** Opening Document excerpt block **

Liquid Chain - Into the Vapour Wall
A social design project #9
Interview with FOS
Fos
Liquid Chain - Into the Vapour Wall: The Fall
November 1st - December 6th
Press Release
www.socialdesign.dk
Galleri Christina Wilson
Sturlasgade 12H, 2300 Copenhagen S
Phone +45 32 54 52 06, fax +45 32 54 52 04
Tues-Fri 12-17, Sat 11-15
gcw@christinawilson.net
www.christinawilson.net
Thomas Poulsen (FOS) is about 30 years old and was
educated at the Royal Danish Academy of Arts. Amongst his earlier
projects are OSLO and Inhaling Human Suffering - Exhaling Well Being.
Text and interview Julie Damgaard and Torben Zenth.
Photo: Torben Zenth and Bent Ryberg, Planet Foto.
Edited and translated by Kristine Ploug Pedersen.
 
Installationviews
What is social design?
Social design is a project that tries to make us conscious of
social structures. By social structures I mean the way we humans
react towards, with and around each other. It is not just ourselves,
our families and our social traditions that govern the social structures;
there are many influences around us as well. Especially three things:
Market, Information and Technology - MIT. The market is what manufactures
the products that surround us. Information makes sure that the products
of the market are passed on to the right consumers. It helps by
finding segment groups. Information is about distributing knowledge
within and without the system. Then, finally, there is technology,
which gets everything running, and which develops things further.
All three systems are auto-poetic - self-referential systems - that
produce their own garbage. The market creates new products, and
new products create new side effects, that again can create new
needs.
We mirror ourselves in products and they are part of creating the
social realities that surround us. This means a lot of possibilities
that you have to be able to navigate through in order to become
a human being capable of developing, meeting other humans, and helping
them to develop. There is not a lot of ideology in this; social
traditions have more become marketing ideas and therefore we have
a lack of social tools to help us navigate through all this.

** Closing Document excerpt block **
** Opening Given material block **

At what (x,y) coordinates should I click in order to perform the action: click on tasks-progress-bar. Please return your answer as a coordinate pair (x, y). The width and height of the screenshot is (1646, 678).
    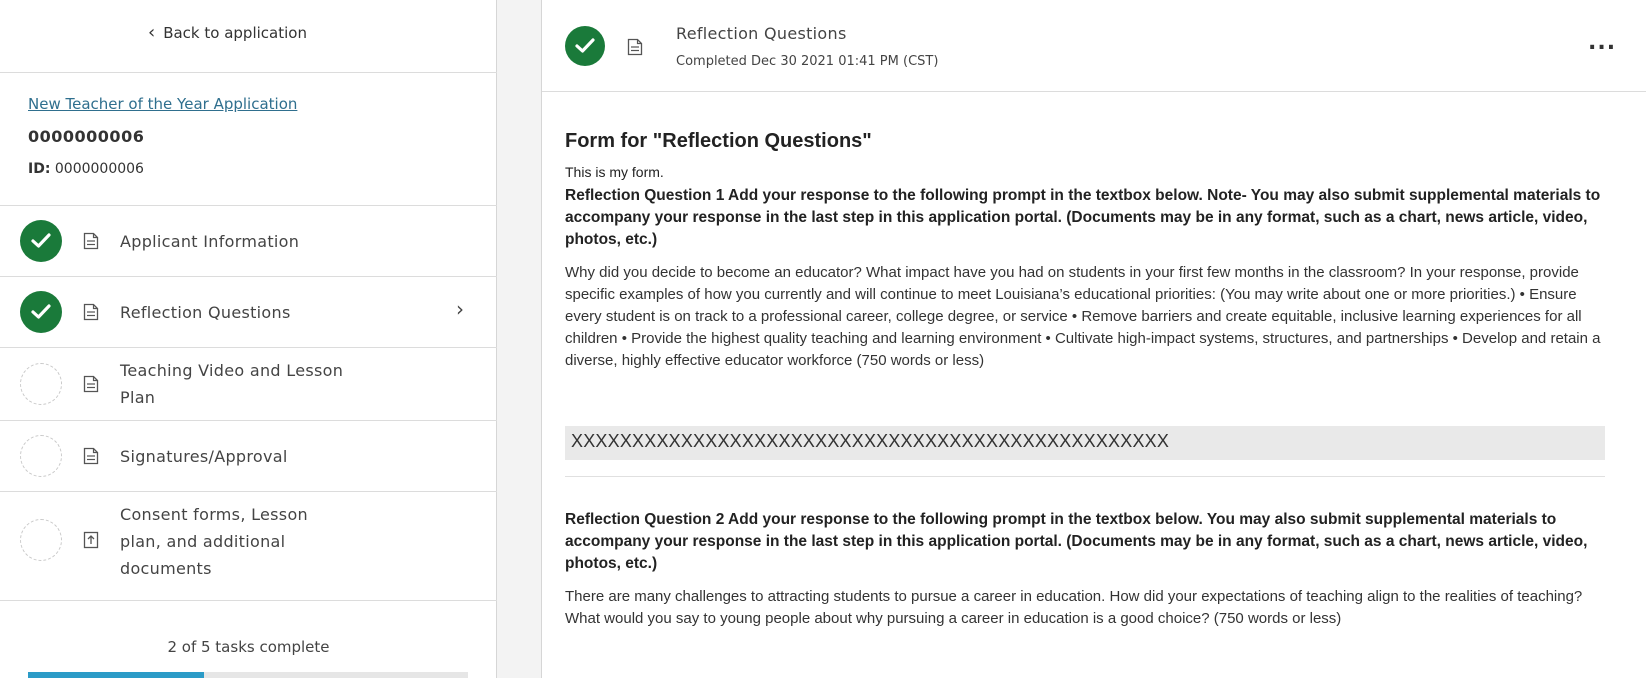
    Looking at the image, I should click on (248, 675).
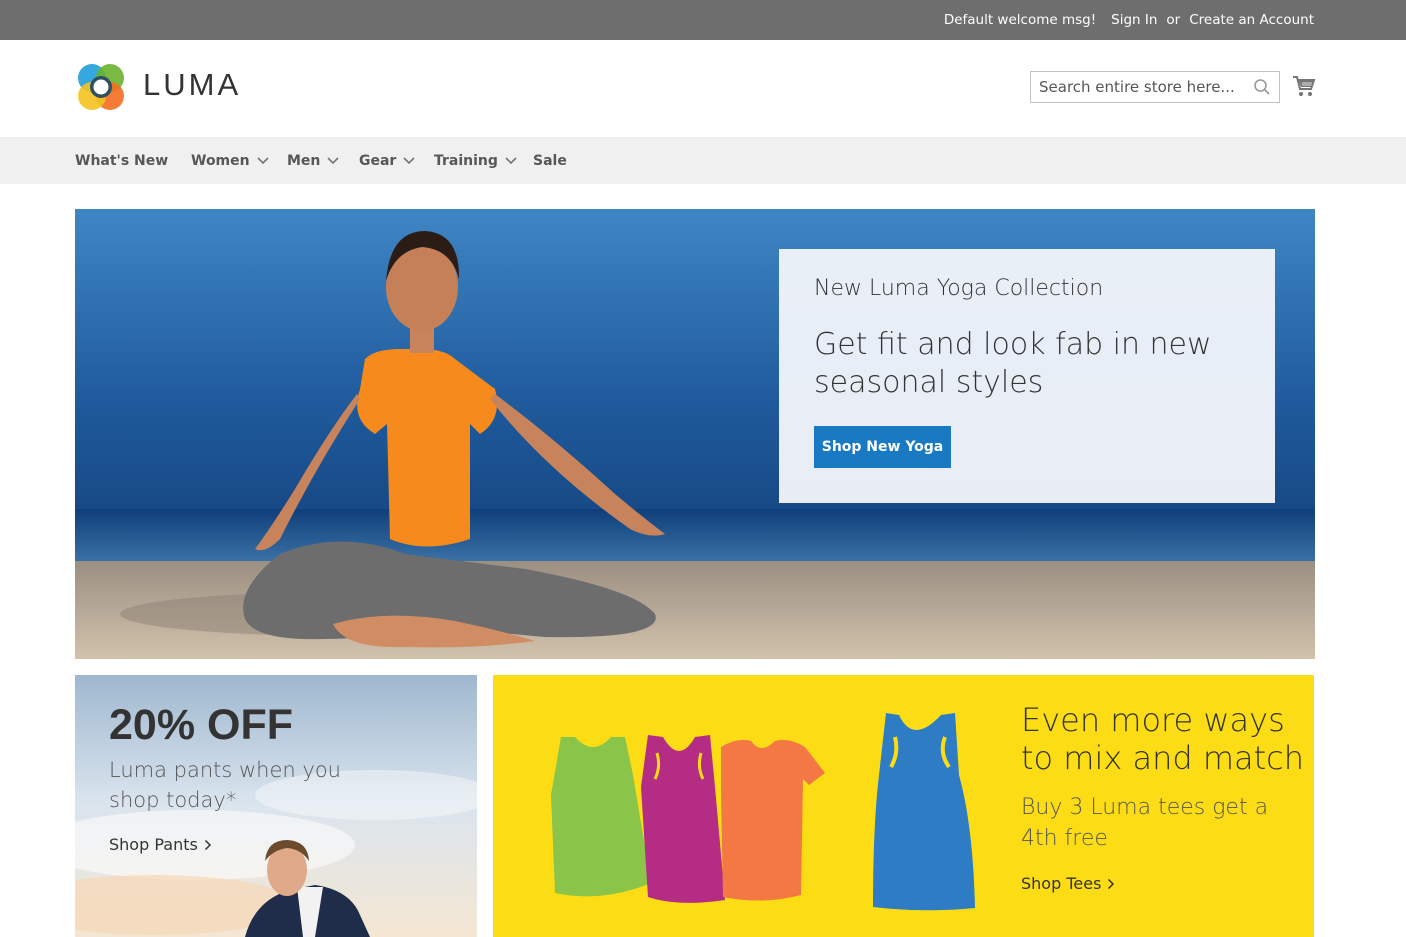 The width and height of the screenshot is (1406, 937). What do you see at coordinates (304, 160) in the screenshot?
I see `nav-label: Men` at bounding box center [304, 160].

** Closing Given material block **

**What you will do:**
1. Answer these questions from the social design interview:
(a) At which institution was Thomas Poulsen (FOS) educated?
(b) What is the street address of Galleri Christina Wilson?
(c) Which three things does the abbreviation MIT stand for?
2. Reproduce the passage of the social design interview that begins at the words "We mirror ourselves" and ends after the words "through all this.".

**Answers for the tasks:**
1.
(a) The Royal Danish Academy of Arts.
(b) Sturlasgade 12H, 2300 Copenhagen S.
(c) Market, Information and Technology.

2.
We mirror ourselves in products and they are part of creating the
social realities that surround us. This means a lot of possibilities
that you have to be able to navigate through in order to become
a human being capable of developing, meeting other humans, and helping
them to develop. There is not a lot of ideology in this; social
traditions have more become marketing ideas and therefore we have
a lack of social tools to help us navigate through all this.